2019 Florida Film Festival Overview

By Leslie C. Halpern

The 28th Annual Florida Film Festival, produced by Enzian Theater and held this year from April 12 – 21 throughout Central Florida, offers 184 feature and short films from 41 countries. The Festival includes the American Independent Competition with 20 narrative features and documentaries vying for jury awards and audience awards.

As always, Festival goers also can choose from a variety of additional programming, such as celebrity guest events, special screenings, spotlight films, sidebars, international showcase, Florida films, family films, midnight movies, parties, avant garde films, and the popular film forums offered free to the community.

Some upcoming highlights from this year’s Festival:

Woman in Motion. Photo courtesy of Florida Film Festival.
  • Opening Night Film and Party, April 12. Held at Enzian Theater, the opening night film Woman in Motion, is a first look at the documentary by director Todd Thompson about Star Trek actress Nichelle Nichols’s tremendous influence in recruiting women and minorities to the field of space exploration. The film also screens at Regal Winter Park Village at 8:00 p.m. for $25.00 a ticket.
  • Food Film Sidebar with the narrative feature Ramen Shop (directed bv Eric Khoo) and the documentary Chef’s Diaries: Scotland (directed by Laura Otalora).
Minuscule–Mandibles from Far Away. Photo courtesy of Florida Film Festival.
  • Family Film Sidebar with two features for children making their Southeast premieres. Minuscule—Mandibles from Far Away, and animated adventure directed by Helene Giraud, and the live action feature film, The Witch Hunters directed by Rasko Miljkovic.
  • Festival Block Party sponsored by Winter Park Village. Saturday, April 13 from 3:00 p.m. – 5:00 p.m. at Regal Winter Park Village in Winter Park. Free for all Festival ticket and pass holders. Meet at the Winter Park Village fountain for live entertainment and free drinks and appetizers from participating restaurants.
The Blair Witch Project. Photo courtesy of Florida Film Festival.
  • Sunday, April 14 from 8:00 p.m. – 10:30 p.m., Enzian Theater will host “An Evening with The Blair Witch,” featuring a 35mm screening of the low-budget thriller and a Q&A session with members of the cast and crew.
  • Enzian Theater hosts three filmmaker forums: “Turning the Tables: Renegade Women of Early Cinema” on Wednesday, April 17, 11:00 a.m. – 12:30 p.m.; “Sketches Insane: The Wild World of Independent Animation” on Thursday, April 18, 11:00 a.m. – 12:30 p.m.; and “Filmmaker Forum” on Friday, April 19, 11 a.m. – 12:30 p.m.
Monty Python’s Life of Brian. Photo courtesy of Florida Film Festival.
  • Closing Night Retro Film: Monty Python’s Life of Brian (directed by Terry Jones). This R-rated comedy classic from 1979 is in English and Latin with English subtitles. Sunday, April 21 at 8:30 p.m. at Enzian Theater.

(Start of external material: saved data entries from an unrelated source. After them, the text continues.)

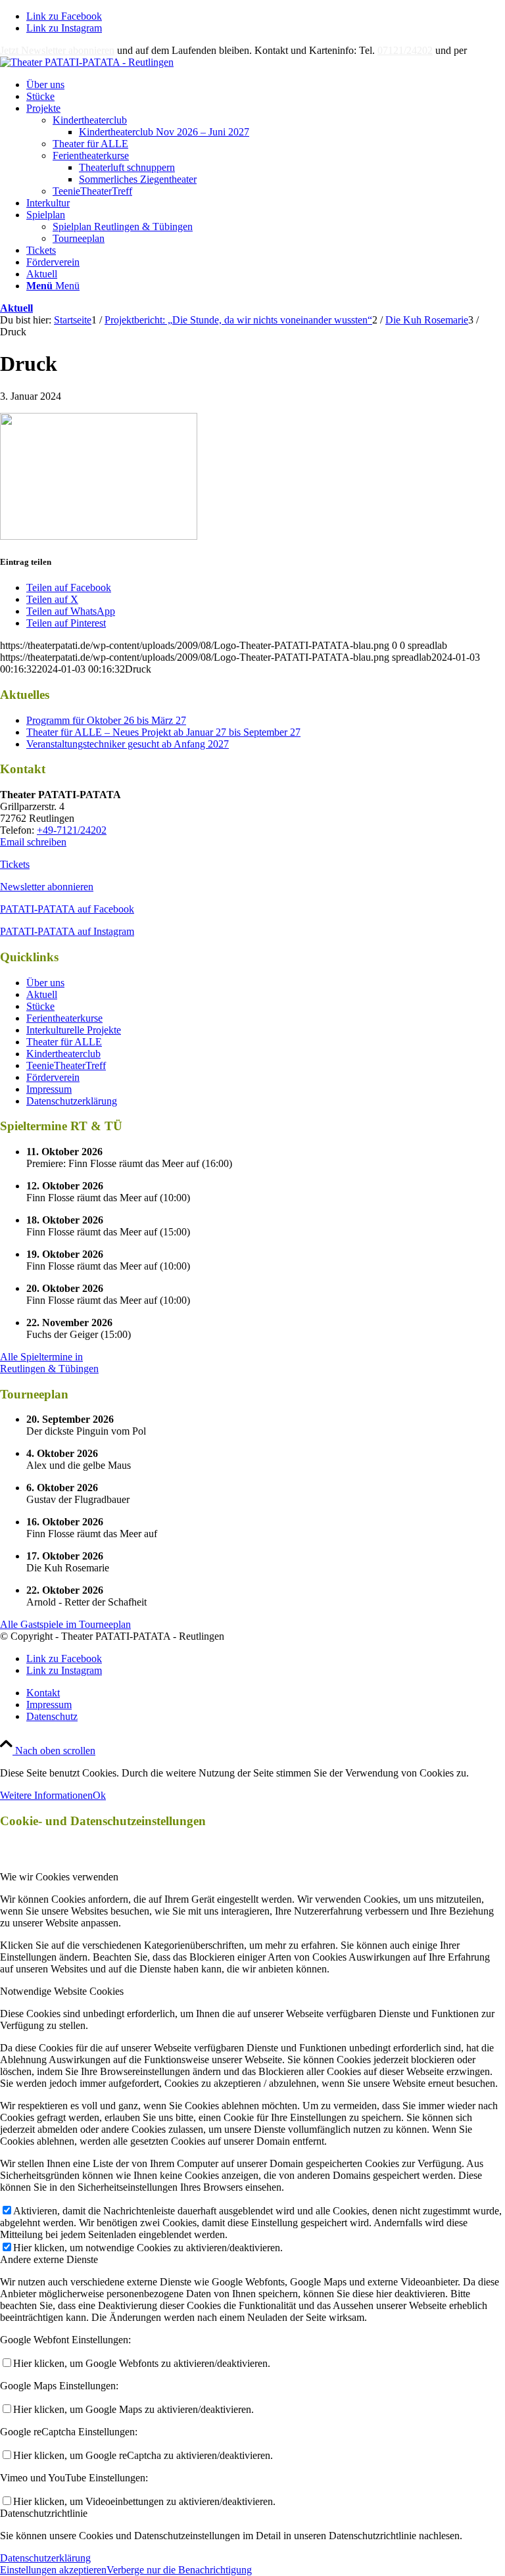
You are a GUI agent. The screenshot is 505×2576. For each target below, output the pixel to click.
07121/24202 (405, 50)
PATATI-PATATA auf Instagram (67, 931)
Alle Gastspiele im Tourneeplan (65, 1624)
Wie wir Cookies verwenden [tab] (59, 1876)
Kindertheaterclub (90, 120)
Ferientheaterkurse (91, 155)
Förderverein (53, 1077)
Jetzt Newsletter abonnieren (57, 50)
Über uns (45, 982)
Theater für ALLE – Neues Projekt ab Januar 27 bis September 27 (163, 732)
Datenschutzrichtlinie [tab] (43, 2513)
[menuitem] (265, 85)
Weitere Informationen (46, 1795)
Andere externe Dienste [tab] (49, 2259)
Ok (99, 1795)
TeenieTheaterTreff (92, 191)
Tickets (15, 864)
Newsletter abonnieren (46, 886)
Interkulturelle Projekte (73, 1030)
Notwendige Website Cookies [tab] (62, 1991)
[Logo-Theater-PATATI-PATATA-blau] (87, 62)
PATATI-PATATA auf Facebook (67, 909)
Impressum (49, 1089)
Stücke (40, 1006)
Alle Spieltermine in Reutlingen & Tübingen (49, 1362)
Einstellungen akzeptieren (53, 2569)
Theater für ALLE (90, 143)
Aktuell (16, 308)
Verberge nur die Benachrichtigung (179, 2569)
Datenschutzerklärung (71, 1101)
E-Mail (483, 50)
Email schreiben (33, 841)
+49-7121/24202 (72, 830)
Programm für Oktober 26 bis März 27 (106, 720)
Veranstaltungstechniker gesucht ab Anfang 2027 (127, 744)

For a complete list of films, parties, events, and ticket information, visit the Florida Film Festival website.

Leslie C. Halpern is the author of Scantily Clad Truths: Essays on Life with Clothes (and without) and 200 Love Lessons from the Movies.

Blair Witch Returns to Florida Film Fest as Special Event

By Leslie C. Halpern

Marking the 20-year anniversary of its release, the scary pseudo-documentary, The Blair Witch Project returns to the Florida Film Festival where it was featured as the opening night film in 1999. This time it appears in a 35mm version in the coveted special event spot as “An Evening with the Blair Witch: A 20th Anniversary Celebration” on Sunday, April 14 at 8:00 p.m. at Enzian Theater in Maitland, Florida. As the filmmakers are local and will be participating in a Q&A following the screening, this event likely will sell out fast. Tickets are available now for this program and all screenings at the Festival, which runs from April 12-21, 2019.

Twenty years ago when the story broke that five local University of Central Florida film school graduates had sold their micro-budget horror film to Artisan Entertainment at Sundance Film Festival, I was lucky enough to interview the filmmakers in their studio and write articles for Orlando Sentinel, Sun-Sentinel, The Hollywood Reporter, and Markee Magazine. As proof that you should never throw anything away because someday you might need it, I dusted the creepy black widow spider webs off one of my articles from 1999, and am reprinting it below.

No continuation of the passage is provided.